By David DeSmith
Scotland’s self-proclaimed “Golf Coast” offers some illustrious options for traveling golfers. But while Muirfield and North Berwick get most of the headlines, nearby Dunbar Golf Club more than holds its own. First laid out in 1856, and later redesigned by Old Tom Morris, Ben Sayers, and James Braid, this seaside East Lothian links regularly hosts Open Championship qualifiers. At a little over 6,500 yards, it’s not punishingly long. But what it lacks in length, it more than makes up in character—and challenge.
A friend and I made the 30-mile drive from Edinburgh several years ago, arriving to a warm welcome from the club members—and heavy rain lashing the course from off the North Sea.
“Are you heading out in this?” a member asked as we donned waterproofs in the locker room.
“Absolutely,” we responded.
“Well good luck to you. When you’re done, we’ll see you in the bar.”
It didn’t dawn on me until five minutes later, when we were pulling our already rain-soaked trollies to the first tee, that he’d made a pun on the club’s name.
Dunbar members often refer to their course as the “Pebble Beach of Scotland” because of its immediate proximity to the water. From the 4th hole on, the North Sea is never more than a wedge away. To get to the 4th, called “Shore,” you pass through an old stone wall that constitutes the right-side boundary for the next several holes. Badly sliced drives will often disappear straight over this red sandstone barrier, especially when the wind is whipping off the water.
With said wall to the south and the sea to the north for the remainder of the round, Dunbar packs a lot of drama into your day. It’s on this narrow sliver of land that the Battle of Dunbar was fought in 1650. (The par- four 8th, “Cromwell,” was named for England’s victorious Lord General in that dust-up against the Scots.) No hole looks particularly imposing from the tee, but the natural slopes and devilishly placed bunkers tend to foil even the best-laid plans.

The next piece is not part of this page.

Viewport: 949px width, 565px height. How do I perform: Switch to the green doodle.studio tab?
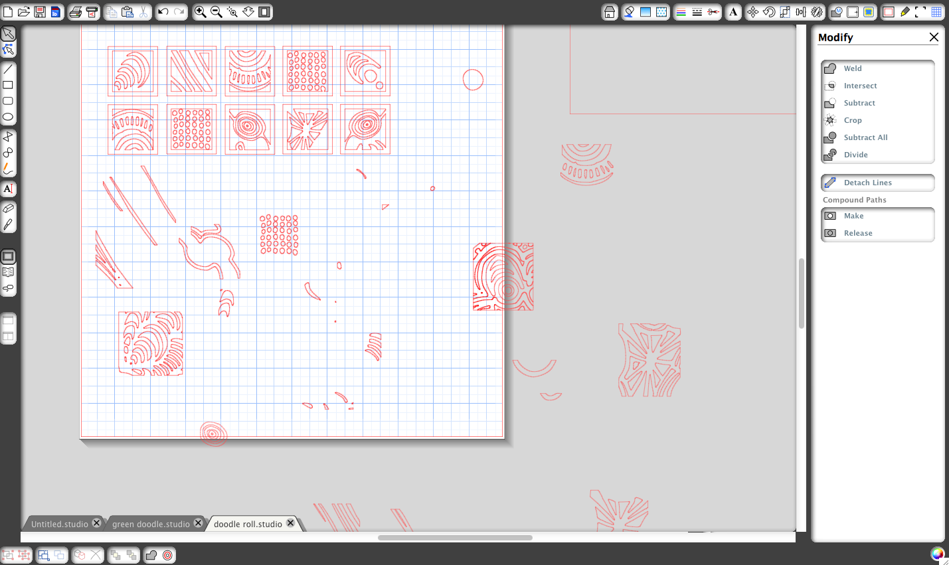coord(151,524)
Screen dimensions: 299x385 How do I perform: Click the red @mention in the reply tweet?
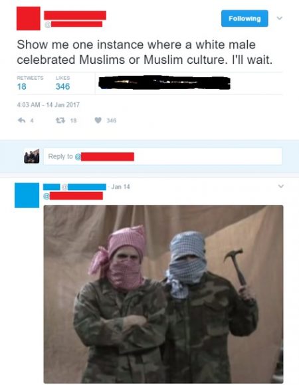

During our visit, the prevailing northwest wind was at our backs through the 10th hole, allowing us to open our shoulders and let fly. At the dogleg-right, par-four 7th, I gave into temptation and carried a corner of the wall, which set up a semi-blind approach to a sunken green guarded by pot bunkers and that wall. It’s a brilliant hole overlooked by an old stone boathouse that stands sentry near the green.
At 11, a 460-yard behemoth of a par four, the course does a 180, turning back into the wind for the rest of the round. A beckoning beach sneaks within a few yards of just about every fairway and green as you head home. On the 12th, another monster par four (457 yards), the green sits on a point of land nakedly exposed to sea spray and wind.
All through this final nine, with guano-covered Bass Rock barely visible in the distance, Dunbar elicits giddiness as you wage war with one scenic and challenging hole after another.
Fortunately, when you’re done, you can go to the bar, where if you weren’t smiling before, you will be in short order.